Amazon's Wickedly Prime brand offers 81 SKUs
A new report from New York- and Hong Kong-based retail think tank Coresight Research has found that out of nearly 7,000 private label products, ecommerce giant Amazon offers just two own-brands of food and beverage products, accounting for 124 items: Wickedly Prime and Happy Belly.
The health and household category, making up 126 items, encompasses one of Amazon’s oldest private labels — Amazon Essentials, which launched in 2014 — as well as Presto and AmazonBasics, according to "Slicing and Dicing Amazon’s Private-Label Offering" by Coresight CEO and Founder Deborah Weinswig. These brands offer such items as multivitamins, baby care products and cleaning products.
Meanwhile, almost 5,000, or three-quarters, of the company’s private label products are in apparel, divided across men’s, women’s and children’s clothing and footwear, with home and kitchen, including towels, bedding and cookware, the only other category with a substantial number of private label items, at 852.

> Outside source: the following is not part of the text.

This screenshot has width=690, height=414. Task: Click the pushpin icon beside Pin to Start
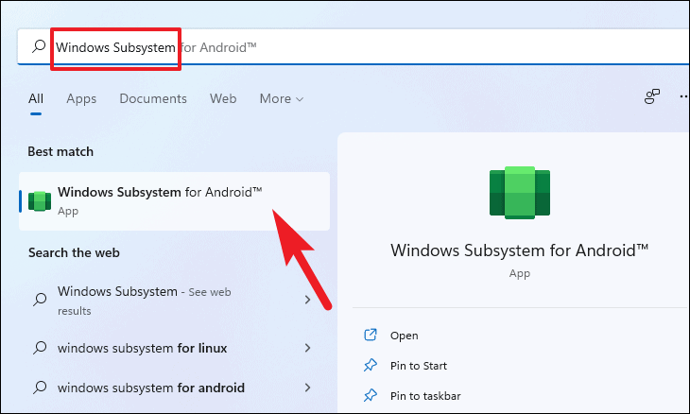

Although they account for just a tiny fraction of Amazon’s private label portfolio, however, Coresights’s report found high-volume grocery items to be among the most reviewed of Amazon’s private labels, despite the fact that product lines had a limited number of products.
For instance, Amazon Elements, the site’s most-reviewed private label brand per product, has a relatively high star rating of 4.4 out of five, with the number of customer reviews boosted by two baby-wipe products, which have each received 10,000-plus customer reviews. The brand offers just 28 products in total, while Presto, offering only nine products across detergents and household paper products, and a number, has garnered several hundred reviews for a number of its items, indicating substantial consumer trial of the brand. The items sold under the Wickedly Prime label, Amazon’s core food brand, with 81 products, have each generated an average 51 reviews and a score of 4.2. Meanwhile, Amazon’s other food brand, Happy Belly, offering just 43 items, scores an average of 4.3 from an average 58 reviews per product.
Among the company’s nonfood private label, AmazonBasics is also highly reviewed, registering an average rating of 4.4 stars out of five. One of its items, a USB charging cable, has spurred more than 57,000 shoppers to post a review, making it the most-reviewed private label product on Amazon. Further, a pack of 48 AA AmazonBasics batteries inspired more than 20,000 online customers to write a review.
Brick-and-Mortar Opportunity
While Amazon sells items sold under Whole Foods’ namesake brand and in its 365 Everyday Value private label product line – the latter of which Salt Lake City-based One Click Retail reported last December had become the No. 2-selling private brand sold on the site, right after AmazonBasics, there seems as yet no plan to sell Amazon’s private label products in brick-and-mortar Whole Foods stores.
Given the limited private label ranges, any impact on Whole Foods from stocking [Amazon’s product lines] in stores would likely be very minimal," Weinswig told Progressive Grocer. "Amazon has little to lose by doing so, but, in many categories, does it need to? Whole Foods already has a more established range of its own private labels.
"There may be two benefits to bringing Amazon’s private labels to Whole Foods," she continued. "First, stocking Amazon private labels may give Whole Foods greater scope to compete on multiple price points — i.e., the Amazon private labels could be priced lower than Whole Foods’ own labels. Second, Amazon private labels could be used to fill in the gaps in the Whole Foods private label offering.”
Noting the "substantial visibility of the Amazon brand in Whole Foods stores — through point-of-sale signage and by introducing discounts for Prime members, for example," she pointed out that “there is clearly no reluctance to bring the Amazon brand into Whole Foods stores.
"However, we think there is much more scope for [supplier partnerships and established private labels] to flow the other way: from Whole Foods to Amazon," continued Weinswig, affirming the Seattle-based ecommerce company’s strategy so far in this regard. "After all, the acquisition of such expertise in grocery must have been a driver behind Amazon’s purchase of Whole Foods in the first place."
As for whether the Austin, Texas-based natural food grocer should carry Amazon’s private label apparel and housewares items, she said: "There looks to be some opportunity to bring complementary nongrocery products into Whole Foods stores, though we think it would need to be done selectively and sensitively. Whole Foods stands for quality, more natural food products, and Amazon would need to bring in nongrocery ranges that complemented that positioning: Cookware should work well, and there may be opportunities to bring in other appropriate ranges in a selective way — for example, a range of organic cotton apparel."
Coresight’s report reflected products listed on Amazon.com in early May of this year.